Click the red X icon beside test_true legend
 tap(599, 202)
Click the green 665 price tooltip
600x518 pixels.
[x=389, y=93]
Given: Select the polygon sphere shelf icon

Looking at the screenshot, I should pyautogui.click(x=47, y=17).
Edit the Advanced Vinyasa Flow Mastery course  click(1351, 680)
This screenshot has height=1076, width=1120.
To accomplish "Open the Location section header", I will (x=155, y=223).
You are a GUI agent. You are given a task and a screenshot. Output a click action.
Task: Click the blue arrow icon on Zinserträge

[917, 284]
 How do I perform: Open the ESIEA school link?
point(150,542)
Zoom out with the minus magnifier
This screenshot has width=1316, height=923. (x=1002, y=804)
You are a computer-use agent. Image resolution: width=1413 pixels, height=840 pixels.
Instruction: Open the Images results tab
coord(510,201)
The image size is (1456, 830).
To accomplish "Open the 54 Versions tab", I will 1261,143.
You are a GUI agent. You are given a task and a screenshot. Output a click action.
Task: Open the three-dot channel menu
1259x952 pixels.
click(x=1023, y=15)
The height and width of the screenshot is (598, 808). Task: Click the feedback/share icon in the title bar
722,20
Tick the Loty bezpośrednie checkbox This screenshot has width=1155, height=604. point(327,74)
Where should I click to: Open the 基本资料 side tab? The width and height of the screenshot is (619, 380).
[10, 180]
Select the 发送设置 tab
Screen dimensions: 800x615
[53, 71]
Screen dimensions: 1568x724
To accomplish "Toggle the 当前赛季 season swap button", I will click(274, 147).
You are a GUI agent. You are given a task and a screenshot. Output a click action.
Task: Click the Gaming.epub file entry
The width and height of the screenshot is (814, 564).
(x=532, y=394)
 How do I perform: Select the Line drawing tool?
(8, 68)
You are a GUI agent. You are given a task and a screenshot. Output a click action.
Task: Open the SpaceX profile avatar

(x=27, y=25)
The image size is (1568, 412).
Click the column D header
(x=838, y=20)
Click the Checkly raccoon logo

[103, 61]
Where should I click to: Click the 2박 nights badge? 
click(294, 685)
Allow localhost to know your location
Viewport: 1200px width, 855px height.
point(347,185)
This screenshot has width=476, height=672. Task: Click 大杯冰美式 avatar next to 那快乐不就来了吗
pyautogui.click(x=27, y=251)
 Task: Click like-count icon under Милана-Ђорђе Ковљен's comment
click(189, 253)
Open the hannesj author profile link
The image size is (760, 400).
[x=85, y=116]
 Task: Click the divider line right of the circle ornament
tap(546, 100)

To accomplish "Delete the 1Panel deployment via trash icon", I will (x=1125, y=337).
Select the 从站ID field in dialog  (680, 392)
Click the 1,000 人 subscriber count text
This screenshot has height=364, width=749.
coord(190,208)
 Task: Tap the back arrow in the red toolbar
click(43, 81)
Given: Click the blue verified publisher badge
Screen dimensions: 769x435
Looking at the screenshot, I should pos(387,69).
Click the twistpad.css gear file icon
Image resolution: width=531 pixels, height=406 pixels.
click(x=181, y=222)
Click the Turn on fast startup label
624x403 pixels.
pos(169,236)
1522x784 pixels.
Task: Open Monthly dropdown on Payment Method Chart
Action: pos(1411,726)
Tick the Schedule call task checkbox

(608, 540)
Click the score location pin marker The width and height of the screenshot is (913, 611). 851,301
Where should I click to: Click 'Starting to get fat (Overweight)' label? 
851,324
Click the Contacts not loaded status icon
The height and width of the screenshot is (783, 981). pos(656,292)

───

Action item> All the data above must be copied again. Leave nothing out.

The answer>
Click the red X icon beside test_true legend
 tap(599, 202)
Click the green 665 price tooltip
600x518 pixels.
[x=389, y=93]
Given: Select the polygon sphere shelf icon

Looking at the screenshot, I should pyautogui.click(x=47, y=17).
Edit the Advanced Vinyasa Flow Mastery course  click(1351, 680)
This screenshot has height=1076, width=1120.
To accomplish "Open the Location section header", I will (x=155, y=223).
You are a GUI agent. You are given a task and a screenshot. Output a click action.
Task: Click the blue arrow icon on Zinserträge

[917, 284]
 How do I perform: Open the ESIEA school link?
point(150,542)
Zoom out with the minus magnifier
This screenshot has width=1316, height=923. (x=1002, y=804)
You are a computer-use agent. Image resolution: width=1413 pixels, height=840 pixels.
Instruction: Open the Images results tab
coord(510,201)
The image size is (1456, 830).
To accomplish "Open the 54 Versions tab", I will 1261,143.
You are a GUI agent. You are given a task and a screenshot. Output a click action.
Task: Open the three-dot channel menu
1259x952 pixels.
click(x=1023, y=15)
The height and width of the screenshot is (598, 808). Task: Click the feedback/share icon in the title bar
722,20
Tick the Loty bezpośrednie checkbox This screenshot has width=1155, height=604. point(327,74)
Where should I click to: Open the 基本资料 side tab? The width and height of the screenshot is (619, 380).
[10, 180]
Select the 发送设置 tab
Screen dimensions: 800x615
[53, 71]
Screen dimensions: 1568x724
To accomplish "Toggle the 当前赛季 season swap button", I will click(274, 147).
You are a GUI agent. You are given a task and a screenshot. Output a click action.
Task: Click the Gaming.epub file entry
The width and height of the screenshot is (814, 564).
(x=532, y=394)
 How do I perform: Select the Line drawing tool?
(8, 68)
You are a GUI agent. You are given a task and a screenshot. Output a click action.
Task: Open the SpaceX profile avatar

(x=27, y=25)
The image size is (1568, 412).
Click the column D header
(x=838, y=20)
Click the Checkly raccoon logo

[103, 61]
Where should I click to: Click the 2박 nights badge? 
click(294, 685)
Allow localhost to know your location
Viewport: 1200px width, 855px height.
point(347,185)
This screenshot has width=476, height=672. Task: Click 大杯冰美式 avatar next to 那快乐不就来了吗
pyautogui.click(x=27, y=251)
 Task: Click like-count icon under Милана-Ђорђе Ковљен's comment
click(189, 253)
Open the hannesj author profile link
The image size is (760, 400).
[x=85, y=116]
 Task: Click the divider line right of the circle ornament
tap(546, 100)

To accomplish "Delete the 1Panel deployment via trash icon", I will (x=1125, y=337).
Select the 从站ID field in dialog  (680, 392)
Click the 1,000 人 subscriber count text
This screenshot has height=364, width=749.
coord(190,208)
 Task: Tap the back arrow in the red toolbar
click(43, 81)
Given: Click the blue verified publisher badge
Screen dimensions: 769x435
Looking at the screenshot, I should pos(387,69).
Click the twistpad.css gear file icon
Image resolution: width=531 pixels, height=406 pixels.
click(x=181, y=222)
Click the Turn on fast startup label
624x403 pixels.
pos(169,236)
1522x784 pixels.
Task: Open Monthly dropdown on Payment Method Chart
Action: pos(1411,726)
Tick the Schedule call task checkbox

(608, 540)
Click the score location pin marker The width and height of the screenshot is (913, 611). 851,301
Where should I click to: Click 'Starting to get fat (Overweight)' label? 
851,324
Click the Contacts not loaded status icon
The height and width of the screenshot is (783, 981). pos(656,292)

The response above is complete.